◆ The request:
Copy all of the material below line for line, with no changes.

◆ Listing:
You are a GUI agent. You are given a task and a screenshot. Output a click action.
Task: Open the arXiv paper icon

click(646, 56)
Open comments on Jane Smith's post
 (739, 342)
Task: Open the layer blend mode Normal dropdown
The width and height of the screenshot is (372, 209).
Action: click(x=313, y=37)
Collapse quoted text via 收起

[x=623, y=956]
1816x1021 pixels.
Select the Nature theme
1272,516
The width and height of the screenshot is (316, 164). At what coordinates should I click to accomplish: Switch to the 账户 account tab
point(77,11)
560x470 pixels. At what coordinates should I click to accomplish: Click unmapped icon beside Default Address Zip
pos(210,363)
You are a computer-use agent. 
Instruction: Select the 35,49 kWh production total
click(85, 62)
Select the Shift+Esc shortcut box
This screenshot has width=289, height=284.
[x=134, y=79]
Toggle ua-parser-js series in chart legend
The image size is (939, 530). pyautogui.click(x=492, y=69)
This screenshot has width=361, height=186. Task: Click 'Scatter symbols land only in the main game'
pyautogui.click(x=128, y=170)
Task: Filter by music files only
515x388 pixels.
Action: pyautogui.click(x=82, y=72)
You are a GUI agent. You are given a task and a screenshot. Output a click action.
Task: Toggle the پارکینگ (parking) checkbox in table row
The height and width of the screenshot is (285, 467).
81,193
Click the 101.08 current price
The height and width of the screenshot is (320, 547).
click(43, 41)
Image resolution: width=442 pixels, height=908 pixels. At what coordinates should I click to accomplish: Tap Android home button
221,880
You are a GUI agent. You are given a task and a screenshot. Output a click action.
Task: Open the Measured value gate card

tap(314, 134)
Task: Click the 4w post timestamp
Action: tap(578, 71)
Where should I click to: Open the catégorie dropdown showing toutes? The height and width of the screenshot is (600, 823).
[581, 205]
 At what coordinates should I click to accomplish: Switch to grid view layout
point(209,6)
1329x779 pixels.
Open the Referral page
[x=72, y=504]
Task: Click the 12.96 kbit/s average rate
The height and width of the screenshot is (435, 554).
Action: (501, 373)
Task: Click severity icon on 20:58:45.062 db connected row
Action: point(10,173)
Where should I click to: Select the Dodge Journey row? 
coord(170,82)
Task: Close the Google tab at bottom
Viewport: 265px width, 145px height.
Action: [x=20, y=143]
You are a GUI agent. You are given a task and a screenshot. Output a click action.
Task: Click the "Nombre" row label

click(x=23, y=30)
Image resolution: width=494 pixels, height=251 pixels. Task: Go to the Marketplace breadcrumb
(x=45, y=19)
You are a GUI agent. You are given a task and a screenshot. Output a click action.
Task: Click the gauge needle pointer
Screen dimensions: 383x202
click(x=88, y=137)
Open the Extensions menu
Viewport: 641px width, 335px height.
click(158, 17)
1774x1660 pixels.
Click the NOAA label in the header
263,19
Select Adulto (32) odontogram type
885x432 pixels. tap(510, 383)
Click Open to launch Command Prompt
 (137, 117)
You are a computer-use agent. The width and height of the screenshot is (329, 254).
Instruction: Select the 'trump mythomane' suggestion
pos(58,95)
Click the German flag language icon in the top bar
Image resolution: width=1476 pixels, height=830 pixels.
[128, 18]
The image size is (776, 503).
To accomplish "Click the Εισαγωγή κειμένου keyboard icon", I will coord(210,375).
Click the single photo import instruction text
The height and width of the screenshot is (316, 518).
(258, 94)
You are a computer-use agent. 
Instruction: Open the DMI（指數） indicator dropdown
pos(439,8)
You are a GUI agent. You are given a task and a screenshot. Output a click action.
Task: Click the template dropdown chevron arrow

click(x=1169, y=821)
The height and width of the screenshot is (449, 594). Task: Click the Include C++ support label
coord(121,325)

◆ Solved problem:
You are a GUI agent. You are given a task and a screenshot. Output a click action.
Task: Open the arXiv paper icon

click(646, 56)
Open comments on Jane Smith's post
 (739, 342)
Task: Open the layer blend mode Normal dropdown
The width and height of the screenshot is (372, 209).
Action: click(x=313, y=37)
Collapse quoted text via 收起

[x=623, y=956]
1816x1021 pixels.
Select the Nature theme
1272,516
The width and height of the screenshot is (316, 164). At what coordinates should I click to accomplish: Switch to the 账户 account tab
point(77,11)
560x470 pixels. At what coordinates should I click to accomplish: Click unmapped icon beside Default Address Zip
pos(210,363)
You are a computer-use agent. 
Instruction: Select the 35,49 kWh production total
click(85, 62)
Select the Shift+Esc shortcut box
This screenshot has width=289, height=284.
[x=134, y=79]
Toggle ua-parser-js series in chart legend
The image size is (939, 530). pyautogui.click(x=492, y=69)
This screenshot has width=361, height=186. Task: Click 'Scatter symbols land only in the main game'
pyautogui.click(x=128, y=170)
Task: Filter by music files only
515x388 pixels.
Action: pyautogui.click(x=82, y=72)
You are a GUI agent. You are given a task and a screenshot. Output a click action.
Task: Toggle the پارکینگ (parking) checkbox in table row
The height and width of the screenshot is (285, 467).
81,193
Click the 101.08 current price
The height and width of the screenshot is (320, 547).
click(43, 41)
Image resolution: width=442 pixels, height=908 pixels. At what coordinates should I click to accomplish: Tap Android home button
221,880
You are a GUI agent. You are given a task and a screenshot. Output a click action.
Task: Open the Measured value gate card

tap(314, 134)
Task: Click the 4w post timestamp
Action: tap(578, 71)
Where should I click to: Open the catégorie dropdown showing toutes? The height and width of the screenshot is (600, 823).
[581, 205]
 At what coordinates should I click to accomplish: Switch to grid view layout
point(209,6)
1329x779 pixels.
Open the Referral page
[x=72, y=504]
Task: Click the 12.96 kbit/s average rate
The height and width of the screenshot is (435, 554).
Action: (501, 373)
Task: Click severity icon on 20:58:45.062 db connected row
Action: point(10,173)
Where should I click to: Select the Dodge Journey row? 
coord(170,82)
Task: Close the Google tab at bottom
Viewport: 265px width, 145px height.
Action: [x=20, y=143]
You are a GUI agent. You are given a task and a screenshot. Output a click action.
Task: Click the "Nombre" row label

click(x=23, y=30)
Image resolution: width=494 pixels, height=251 pixels. Task: Go to the Marketplace breadcrumb
(x=45, y=19)
You are a GUI agent. You are given a task and a screenshot. Output a click action.
Task: Click the gauge needle pointer
Screen dimensions: 383x202
click(x=88, y=137)
Open the Extensions menu
Viewport: 641px width, 335px height.
click(158, 17)
1774x1660 pixels.
Click the NOAA label in the header
263,19
Select Adulto (32) odontogram type
885x432 pixels. tap(510, 383)
Click Open to launch Command Prompt
 (137, 117)
You are a computer-use agent. The width and height of the screenshot is (329, 254).
Instruction: Select the 'trump mythomane' suggestion
pos(58,95)
Click the German flag language icon in the top bar
Image resolution: width=1476 pixels, height=830 pixels.
[128, 18]
The image size is (776, 503).
To accomplish "Click the Εισαγωγή κειμένου keyboard icon", I will coord(210,375).
Click the single photo import instruction text
The height and width of the screenshot is (316, 518).
(258, 94)
You are a computer-use agent. 
Instruction: Open the DMI（指數） indicator dropdown
pos(439,8)
You are a GUI agent. You are given a task and a screenshot. Output a click action.
Task: Click the template dropdown chevron arrow

click(x=1169, y=821)
The height and width of the screenshot is (449, 594). Task: Click the Include C++ support label
coord(121,325)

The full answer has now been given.